As all five shrink at an alarming pace, some people have begun to fear global warming is the culprit

MARTIN MITTELSTAEDT

From Monday September 24th Globe and Mail

September 24, 2007 at 3:02 AM EDT

The Great Lakes, so named because of their immense size and prodigious water content, aren't as great as they used to be.

Government forecasters are projecting that Lake Superior, the largest of the five, will fall to its lowest level for September since modern recordkeeping began nearly a century ago. The amount flowing out of the lake at its outlet, the St. Mary's River, has plunged too, and would have to rise by a staggering 50 per cent to reach the average of the past century.

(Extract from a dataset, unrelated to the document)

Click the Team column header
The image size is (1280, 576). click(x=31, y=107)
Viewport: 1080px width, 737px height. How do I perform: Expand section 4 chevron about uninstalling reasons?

Levels on Lakes Michigan and Huron are also sagging, Ontario is down, as is Erie – although the latter, the smallest by volume, has been the least affected.

What's going on? While there is no scientific certainty about what's ailing the Great Lakes – which together form the world's largest interconnected body of fresh water – some fear global warming is at work, causing them to shrink.

For Michigan and Huron, there is an added concern: Human meddling may have made them spring what amounts to a giant leak. Environmentalists contend that decades-ago dredging near Sarnia is causing them to lose an enormous amount of water – estimated at about an extra 10 billion litres a day, or enough to fill 4,000 Olympic-size pools.

The falling water levels aren't news to Gary Vent, whose home overlooks Georgian Bay, an arm of Lake Huron, near Waubaushene, Ont. He can see the effects: The shoreline that used to be 50 metres from his house is now more than 150 metres. Newly emerging land from the drying lakebed means that, where he docked his boat just six years ago, he now plays golf.

"You can hit a solid seven iron," he says. "I've got a golf course now instead of a place to park my boat."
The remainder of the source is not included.